The Importance of Failure Analysis
As part of my job as a Senior Software Architect at CodeValue, I architect, design and lead various software projects at different clients. Recently I’ve been asked by one of these clients to perform a failure analysis on a system we have previously built for him in order to make sure that the system behaves well under various, “weird” end-case scenarios which might just happen. The client wanted me to formally define what could go wrong during the system’s operation, define what is the expected behavior of the system when these conditions occur and at last – check if the system does indeed behave as expected.
Things Will Always Go Wrong!
Performing this failure analysis reminded me our deep tendency as software developers to avoid thinking of bad things that might happen to our software – the service might not be available, the DB might be down, or, god forbid, the disk might be full! All of these issues, and much more complicated ones, are issues that often get overlooked when designing and developing a system, while focusing on our “happy” flow. As a result, exceptions might be caught locally by developers and thus preventing an application from crashing, but at the same time possibly introducing a global inconsistency which was not planned for.

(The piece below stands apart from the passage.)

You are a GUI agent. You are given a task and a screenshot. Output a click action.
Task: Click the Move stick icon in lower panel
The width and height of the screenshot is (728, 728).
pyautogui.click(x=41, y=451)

Failure Analysis – Defining The Expected Behavior
The thing that amazed me the most in the analysis process is that while the code itself handled most of these scenarios quite-well, it was often not clear even to the customer what is the expected behavior of the system under these failure conditions. Defining the expected behavior was eventually the hardest part of the analysis. Verifying that the system follows these requirements was considerably easier…
When have you explicitly defined what should your system do in case of failure? You really should.